Sandeep M. Nayak, Zarmeen Zahid

Journal of Psychopharmacology September 1, 2025 DOI: 10.1177/02698811251368367 via OpenAlex

Summary

As psychedelic clinical trials grow, fundamental design problems become clearer. Blinding fails because participants and therapists can easily tell who received a psychedelic due to its strong subjective effects, which are themselves considered therapeutically relevant. Alternative controls, such as dose-response designs, offer a practical workaround. The role of psychotherapy in psychedelic treatment remains ambiguous and poorly defined. The authors argue that preserving traditional placebo-controlled frameworks is inadequate and instead propose graded dose comparisons and unblinded comparative efficacy studies. They also outline a plan to empirically isolate psychotherapy's contribution, calling for operational definitions, fidelity monitoring, and risk mitigation. Progress will require triangulating evidence across multiple imperfect but complementary methods.

Study at a glance

Characteristics Commentary Placebo-controlled Peer reviewed
Keywords Blinding Psychosocial Ambiguity Nocebo Expectancy theory
Citations 5
Key finding Traditional placebo-controlled frameworks are inadequate for psychedelic trials due to the unmistakable subjective effects of psychedelics; alternative designs like graded dose comparisons and unblinded comparative efficacy studies are pragmatic paths forward.

Abstract

As psychedelic clinical trials expand in scale and influence, foundational challenges in trial design have come into sharper focus.
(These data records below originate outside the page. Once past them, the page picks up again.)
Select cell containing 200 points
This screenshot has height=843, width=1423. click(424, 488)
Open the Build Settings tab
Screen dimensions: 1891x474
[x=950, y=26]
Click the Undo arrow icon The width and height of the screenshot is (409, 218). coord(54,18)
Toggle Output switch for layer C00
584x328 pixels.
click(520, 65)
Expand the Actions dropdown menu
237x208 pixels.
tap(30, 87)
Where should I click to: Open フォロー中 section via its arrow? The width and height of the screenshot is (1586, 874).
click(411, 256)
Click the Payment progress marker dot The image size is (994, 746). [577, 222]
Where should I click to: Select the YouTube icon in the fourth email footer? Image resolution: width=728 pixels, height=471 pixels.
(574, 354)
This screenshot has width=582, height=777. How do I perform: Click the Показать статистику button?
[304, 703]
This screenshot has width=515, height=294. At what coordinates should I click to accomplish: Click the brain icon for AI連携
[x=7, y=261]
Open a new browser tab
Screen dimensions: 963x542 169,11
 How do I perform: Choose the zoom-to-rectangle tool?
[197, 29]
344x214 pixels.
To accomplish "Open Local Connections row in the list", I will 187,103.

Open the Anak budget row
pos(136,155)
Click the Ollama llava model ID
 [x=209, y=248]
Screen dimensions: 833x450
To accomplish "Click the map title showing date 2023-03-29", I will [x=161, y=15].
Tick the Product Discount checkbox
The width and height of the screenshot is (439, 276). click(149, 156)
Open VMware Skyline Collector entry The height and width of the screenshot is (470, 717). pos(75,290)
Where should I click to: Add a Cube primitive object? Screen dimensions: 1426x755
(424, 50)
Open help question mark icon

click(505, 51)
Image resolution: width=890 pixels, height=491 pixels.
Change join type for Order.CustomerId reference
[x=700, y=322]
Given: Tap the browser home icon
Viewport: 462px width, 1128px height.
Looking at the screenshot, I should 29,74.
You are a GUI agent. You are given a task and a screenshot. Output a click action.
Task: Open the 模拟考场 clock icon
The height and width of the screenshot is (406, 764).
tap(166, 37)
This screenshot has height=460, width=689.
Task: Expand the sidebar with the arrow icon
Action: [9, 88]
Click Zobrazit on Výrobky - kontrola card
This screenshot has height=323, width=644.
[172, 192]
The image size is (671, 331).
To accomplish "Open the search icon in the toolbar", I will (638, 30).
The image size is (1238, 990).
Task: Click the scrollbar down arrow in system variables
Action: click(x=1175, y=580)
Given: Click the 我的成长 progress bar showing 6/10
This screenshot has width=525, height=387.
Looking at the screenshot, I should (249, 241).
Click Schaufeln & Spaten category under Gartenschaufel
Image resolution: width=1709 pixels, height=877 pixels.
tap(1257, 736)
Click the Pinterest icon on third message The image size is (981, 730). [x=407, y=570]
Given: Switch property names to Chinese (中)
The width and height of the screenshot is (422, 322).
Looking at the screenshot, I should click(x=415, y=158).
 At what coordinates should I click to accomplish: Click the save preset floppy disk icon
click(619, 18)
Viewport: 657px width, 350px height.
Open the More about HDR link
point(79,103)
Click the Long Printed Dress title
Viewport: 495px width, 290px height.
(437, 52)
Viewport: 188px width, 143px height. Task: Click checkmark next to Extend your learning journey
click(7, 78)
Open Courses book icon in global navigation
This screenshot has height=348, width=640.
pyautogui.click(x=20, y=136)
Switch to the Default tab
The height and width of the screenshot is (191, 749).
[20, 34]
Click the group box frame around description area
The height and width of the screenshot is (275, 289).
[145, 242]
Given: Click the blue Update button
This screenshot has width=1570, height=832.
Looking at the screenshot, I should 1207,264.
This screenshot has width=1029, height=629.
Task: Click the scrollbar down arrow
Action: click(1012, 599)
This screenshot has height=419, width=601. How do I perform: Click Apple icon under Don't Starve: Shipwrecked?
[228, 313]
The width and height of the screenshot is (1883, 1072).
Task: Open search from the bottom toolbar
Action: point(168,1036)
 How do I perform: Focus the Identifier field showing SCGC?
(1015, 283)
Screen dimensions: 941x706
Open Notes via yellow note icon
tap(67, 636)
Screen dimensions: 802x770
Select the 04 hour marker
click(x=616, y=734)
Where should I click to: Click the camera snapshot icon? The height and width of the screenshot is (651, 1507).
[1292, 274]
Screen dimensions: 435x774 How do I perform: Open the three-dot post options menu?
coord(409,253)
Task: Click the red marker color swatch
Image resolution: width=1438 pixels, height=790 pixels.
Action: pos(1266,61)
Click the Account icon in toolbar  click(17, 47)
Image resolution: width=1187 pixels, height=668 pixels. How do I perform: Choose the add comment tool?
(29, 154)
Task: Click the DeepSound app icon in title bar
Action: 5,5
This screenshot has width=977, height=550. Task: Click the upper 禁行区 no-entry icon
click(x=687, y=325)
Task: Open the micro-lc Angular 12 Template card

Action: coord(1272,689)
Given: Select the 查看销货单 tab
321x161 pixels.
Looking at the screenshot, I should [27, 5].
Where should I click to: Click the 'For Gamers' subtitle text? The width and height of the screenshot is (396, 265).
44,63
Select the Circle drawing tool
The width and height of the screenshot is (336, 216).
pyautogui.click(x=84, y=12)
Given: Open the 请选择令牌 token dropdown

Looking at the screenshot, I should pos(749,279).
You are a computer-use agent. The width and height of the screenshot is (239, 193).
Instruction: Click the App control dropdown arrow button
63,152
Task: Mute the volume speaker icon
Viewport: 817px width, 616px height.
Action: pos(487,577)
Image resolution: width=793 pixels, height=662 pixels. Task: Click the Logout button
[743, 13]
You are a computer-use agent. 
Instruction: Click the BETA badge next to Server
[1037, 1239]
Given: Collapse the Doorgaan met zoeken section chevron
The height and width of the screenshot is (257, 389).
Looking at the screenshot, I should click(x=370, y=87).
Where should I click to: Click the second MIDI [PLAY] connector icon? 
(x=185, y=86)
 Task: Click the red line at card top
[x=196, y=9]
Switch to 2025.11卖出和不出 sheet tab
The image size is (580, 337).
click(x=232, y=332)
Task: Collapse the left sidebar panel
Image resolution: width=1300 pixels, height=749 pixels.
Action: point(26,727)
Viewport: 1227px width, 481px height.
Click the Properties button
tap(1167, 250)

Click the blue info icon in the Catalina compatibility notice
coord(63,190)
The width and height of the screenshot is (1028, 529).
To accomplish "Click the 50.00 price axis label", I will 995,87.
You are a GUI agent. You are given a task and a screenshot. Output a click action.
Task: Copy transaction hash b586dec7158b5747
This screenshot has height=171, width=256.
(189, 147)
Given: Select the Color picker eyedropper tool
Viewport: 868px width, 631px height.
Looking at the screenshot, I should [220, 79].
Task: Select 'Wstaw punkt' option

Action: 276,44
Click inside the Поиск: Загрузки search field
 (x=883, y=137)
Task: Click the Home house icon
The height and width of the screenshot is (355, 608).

In this commentary, we examine three interrelated issues: 1) the failure of blinding in psychedelic trials, 2) the potential of alternate controls including dose-response designs as an empirical workaround, and 3) the persistent ambiguity surrounding psychosocial control conditions. We argue that efforts to preserve traditional placebo-controlled frameworks are often inadequate due to the unmistakable subjective effects of psychedelics and the therapeutic relevance of those effects themselves. Instead, we highlight alternative designs including graded dose comparisons and unblinded comparative efficacy studies as pragmatic paths forward. Finally, we outline a proposal for empirically isolating the role of psychotherapy in psychedelic treatment, emphasizing the need for operational definitions, fidelity monitoring, and careful risk mitigation. These issues are unlikely to be resolved by any single design; rather, progress will require triangulating evidence across multiple imperfect but complementary methodologies.